Task item ::
Output all entries verbatim.

Raw data ::
- Opening Delimiter -
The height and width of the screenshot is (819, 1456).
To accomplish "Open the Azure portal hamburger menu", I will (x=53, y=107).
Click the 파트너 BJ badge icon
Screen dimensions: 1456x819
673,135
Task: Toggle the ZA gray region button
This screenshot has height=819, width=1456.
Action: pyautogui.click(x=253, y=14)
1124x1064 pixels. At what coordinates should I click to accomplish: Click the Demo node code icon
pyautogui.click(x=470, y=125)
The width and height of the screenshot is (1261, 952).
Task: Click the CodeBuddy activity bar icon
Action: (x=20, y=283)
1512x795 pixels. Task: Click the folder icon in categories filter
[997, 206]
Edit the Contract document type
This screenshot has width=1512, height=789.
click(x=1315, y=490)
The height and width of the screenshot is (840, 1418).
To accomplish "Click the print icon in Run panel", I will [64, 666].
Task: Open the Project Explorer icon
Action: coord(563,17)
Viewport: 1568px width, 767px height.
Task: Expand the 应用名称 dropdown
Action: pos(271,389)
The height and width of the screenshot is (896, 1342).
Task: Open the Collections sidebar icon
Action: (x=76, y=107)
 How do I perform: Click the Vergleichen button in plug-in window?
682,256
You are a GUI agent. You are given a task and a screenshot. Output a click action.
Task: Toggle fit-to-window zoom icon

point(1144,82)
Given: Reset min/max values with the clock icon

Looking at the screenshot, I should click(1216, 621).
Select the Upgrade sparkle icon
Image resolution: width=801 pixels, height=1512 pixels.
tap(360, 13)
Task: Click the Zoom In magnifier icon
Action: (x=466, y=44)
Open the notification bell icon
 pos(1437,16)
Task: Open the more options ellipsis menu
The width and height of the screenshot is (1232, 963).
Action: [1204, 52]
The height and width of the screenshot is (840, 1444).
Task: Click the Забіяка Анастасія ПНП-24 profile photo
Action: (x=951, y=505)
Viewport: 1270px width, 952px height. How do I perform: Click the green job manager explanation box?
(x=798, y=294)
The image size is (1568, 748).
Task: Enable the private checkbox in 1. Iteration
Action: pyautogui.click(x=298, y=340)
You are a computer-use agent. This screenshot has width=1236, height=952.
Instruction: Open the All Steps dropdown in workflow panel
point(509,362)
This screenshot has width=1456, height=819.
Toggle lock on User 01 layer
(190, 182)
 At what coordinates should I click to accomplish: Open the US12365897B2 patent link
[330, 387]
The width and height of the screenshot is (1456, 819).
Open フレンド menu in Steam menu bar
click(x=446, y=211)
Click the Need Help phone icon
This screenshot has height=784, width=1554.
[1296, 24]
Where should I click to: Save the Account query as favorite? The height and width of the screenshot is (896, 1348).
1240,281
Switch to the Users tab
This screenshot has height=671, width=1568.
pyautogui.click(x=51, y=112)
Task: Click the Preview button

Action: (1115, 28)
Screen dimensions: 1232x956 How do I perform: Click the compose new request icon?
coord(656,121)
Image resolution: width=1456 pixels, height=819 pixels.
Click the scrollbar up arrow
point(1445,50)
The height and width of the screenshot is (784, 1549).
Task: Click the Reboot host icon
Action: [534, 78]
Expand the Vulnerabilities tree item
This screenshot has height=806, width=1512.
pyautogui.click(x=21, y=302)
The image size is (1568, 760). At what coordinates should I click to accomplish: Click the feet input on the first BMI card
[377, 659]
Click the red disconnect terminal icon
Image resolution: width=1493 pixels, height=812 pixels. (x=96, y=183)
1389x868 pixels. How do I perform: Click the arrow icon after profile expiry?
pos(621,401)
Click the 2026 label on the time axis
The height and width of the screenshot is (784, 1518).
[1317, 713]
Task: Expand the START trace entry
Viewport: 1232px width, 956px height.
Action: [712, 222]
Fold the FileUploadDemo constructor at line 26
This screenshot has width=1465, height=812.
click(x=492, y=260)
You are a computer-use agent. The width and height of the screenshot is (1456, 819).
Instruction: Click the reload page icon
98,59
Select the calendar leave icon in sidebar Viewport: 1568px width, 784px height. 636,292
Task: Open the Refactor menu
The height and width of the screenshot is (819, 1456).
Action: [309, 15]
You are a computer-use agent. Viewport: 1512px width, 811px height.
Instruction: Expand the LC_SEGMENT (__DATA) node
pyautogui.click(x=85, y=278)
- Closing Delimiter -
Answer for the task ::
The height and width of the screenshot is (819, 1456).
To accomplish "Open the Azure portal hamburger menu", I will (x=53, y=107).
Click the 파트너 BJ badge icon
Screen dimensions: 1456x819
673,135
Task: Toggle the ZA gray region button
This screenshot has height=819, width=1456.
Action: pyautogui.click(x=253, y=14)
1124x1064 pixels. At what coordinates should I click to accomplish: Click the Demo node code icon
pyautogui.click(x=470, y=125)
The width and height of the screenshot is (1261, 952).
Task: Click the CodeBuddy activity bar icon
Action: (x=20, y=283)
1512x795 pixels. Task: Click the folder icon in categories filter
[997, 206]
Edit the Contract document type
This screenshot has width=1512, height=789.
click(x=1315, y=490)
The height and width of the screenshot is (840, 1418).
To accomplish "Click the print icon in Run panel", I will [64, 666].
Task: Open the Project Explorer icon
Action: coord(563,17)
Viewport: 1568px width, 767px height.
Task: Expand the 应用名称 dropdown
Action: pos(271,389)
The height and width of the screenshot is (896, 1342).
Task: Open the Collections sidebar icon
Action: (x=76, y=107)
 How do I perform: Click the Vergleichen button in plug-in window?
682,256
You are a GUI agent. You are given a task and a screenshot. Output a click action.
Task: Toggle fit-to-window zoom icon

point(1144,82)
Given: Reset min/max values with the clock icon

Looking at the screenshot, I should click(1216, 621).
Select the Upgrade sparkle icon
Image resolution: width=801 pixels, height=1512 pixels.
tap(360, 13)
Task: Click the Zoom In magnifier icon
Action: (x=466, y=44)
Open the notification bell icon
 pos(1437,16)
Task: Open the more options ellipsis menu
The width and height of the screenshot is (1232, 963).
Action: [1204, 52]
The height and width of the screenshot is (840, 1444).
Task: Click the Забіяка Анастасія ПНП-24 profile photo
Action: (x=951, y=505)
Viewport: 1270px width, 952px height. How do I perform: Click the green job manager explanation box?
(x=798, y=294)
The image size is (1568, 748).
Task: Enable the private checkbox in 1. Iteration
Action: pyautogui.click(x=298, y=340)
You are a computer-use agent. This screenshot has width=1236, height=952.
Instruction: Open the All Steps dropdown in workflow panel
point(509,362)
This screenshot has width=1456, height=819.
Toggle lock on User 01 layer
(190, 182)
 At what coordinates should I click to accomplish: Open the US12365897B2 patent link
[330, 387]
The width and height of the screenshot is (1456, 819).
Open フレンド menu in Steam menu bar
click(x=446, y=211)
Click the Need Help phone icon
This screenshot has height=784, width=1554.
[1296, 24]
Where should I click to: Save the Account query as favorite? The height and width of the screenshot is (896, 1348).
1240,281
Switch to the Users tab
This screenshot has height=671, width=1568.
pyautogui.click(x=51, y=112)
Task: Click the Preview button

Action: (1115, 28)
Screen dimensions: 1232x956 How do I perform: Click the compose new request icon?
coord(656,121)
Image resolution: width=1456 pixels, height=819 pixels.
Click the scrollbar up arrow
point(1445,50)
The height and width of the screenshot is (784, 1549).
Task: Click the Reboot host icon
Action: [534, 78]
Expand the Vulnerabilities tree item
This screenshot has height=806, width=1512.
pyautogui.click(x=21, y=302)
The image size is (1568, 760). At what coordinates should I click to accomplish: Click the feet input on the first BMI card
[377, 659]
Click the red disconnect terminal icon
Image resolution: width=1493 pixels, height=812 pixels. (x=96, y=183)
1389x868 pixels. How do I perform: Click the arrow icon after profile expiry?
pos(621,401)
Click the 2026 label on the time axis
The height and width of the screenshot is (784, 1518).
[1317, 713]
Task: Expand the START trace entry
Viewport: 1232px width, 956px height.
Action: [712, 222]
Fold the FileUploadDemo constructor at line 26
This screenshot has width=1465, height=812.
click(x=492, y=260)
You are a computer-use agent. The width and height of the screenshot is (1456, 819).
Instruction: Click the reload page icon
98,59
Select the calendar leave icon in sidebar Viewport: 1568px width, 784px height. 636,292
Task: Open the Refactor menu
The height and width of the screenshot is (819, 1456).
Action: [309, 15]
You are a computer-use agent. Viewport: 1512px width, 811px height.
Instruction: Expand the LC_SEGMENT (__DATA) node
pyautogui.click(x=85, y=278)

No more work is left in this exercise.